One of my favorite activities is hiking, so of course I was really excited when in 2010, I moved to Colorado. I could enjoy some real mountain trails within reasonable driving distance of my home!
When I first met Zach, I told him how much I like hiking, especially to mountain lakes. We went on a few amazing hikes together, taking things slowly because of Zach’s vision. We summited Pike’s Peak…
We went hiking in Estes Park, where we had a close encounter with wildlife…
He even proposed at the top of a waterfall!
But, as time went on, Zach’s true feelings came out. He likes hiking too, and he especially likes doing things that make me happy, but it is very difficult for him. It’s not that he falls down more (I think he and I are pretty even on our hiking stumbles count), it’s just that the constant vigilance about unpredictable terrain kind of sucks the fun out of it for him. And if he’s not having fun, it’s hard for me to have fun. I want to be able to help him hike better, but it is really hard to describe upcoming obstacles before it’s too late. In suburbia, it’s easy to say, “three steps up,” but out in the mountains it’s more like, “there are three big rocks and the top one is loose so you can avoid it by staying to the left but watch out for those tree roots” before he’s already slipped a little bit and there’s a new obstacle that I’m trying (unsuccessfully) to describe. He’s lucky to have exceptionally strong ankles.
This has led to a bigger problem for us. If he doesn’t want to go hiking and I do, he feels guilty, like he’s holding me back. If we go hiking anyway, we can both get frustrated, which means neither of us enjoys it. And then I feel guilty for “forcing” him to join me on a miserable adventure which now not even I am enjoying. I know that I shouldn’t feel guilty – it’s his choice to come or not, and he is really good about speaking up when he’s had enough – but I can’t help it.

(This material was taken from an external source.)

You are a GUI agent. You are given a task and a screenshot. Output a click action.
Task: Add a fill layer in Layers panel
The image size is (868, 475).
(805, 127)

We’ve tried to come up with a few solutions to this problem. The first is that we join a hiking group for blind/visually impaired people and their friends. There is a group in our area called VIBeS. We are excited about this because we would both enjoy the group atmosphere, as well as giving both me and Zach training for how to make hiking an easier and more enjoyable experience. The problem is that our schedule has prevented us from going to any of the VIBeS events so far this summer. Bummer! I really hope we can go in the near future.
Another solution is that I go hiking without Zach. Recently, I have been trolling some hiking-oriented Meetup groups, which would be an organized group of strangers going on a hike together. The idea is to make those strangers your friends, which could be fun, and the Meetup groups I’ve been looking at are big enough for me to feel safe attending. So I geared up and RSVPed for a Meetup hike today…and then chickened out. It just sounds so socially intimidating!! I want to hike, but am not sure I have the courage to show up to something alone. Sigh.
What do you do when meeting a group of new people for the first time? How do you approach an intimidating social situation without the safety net of a friend with you?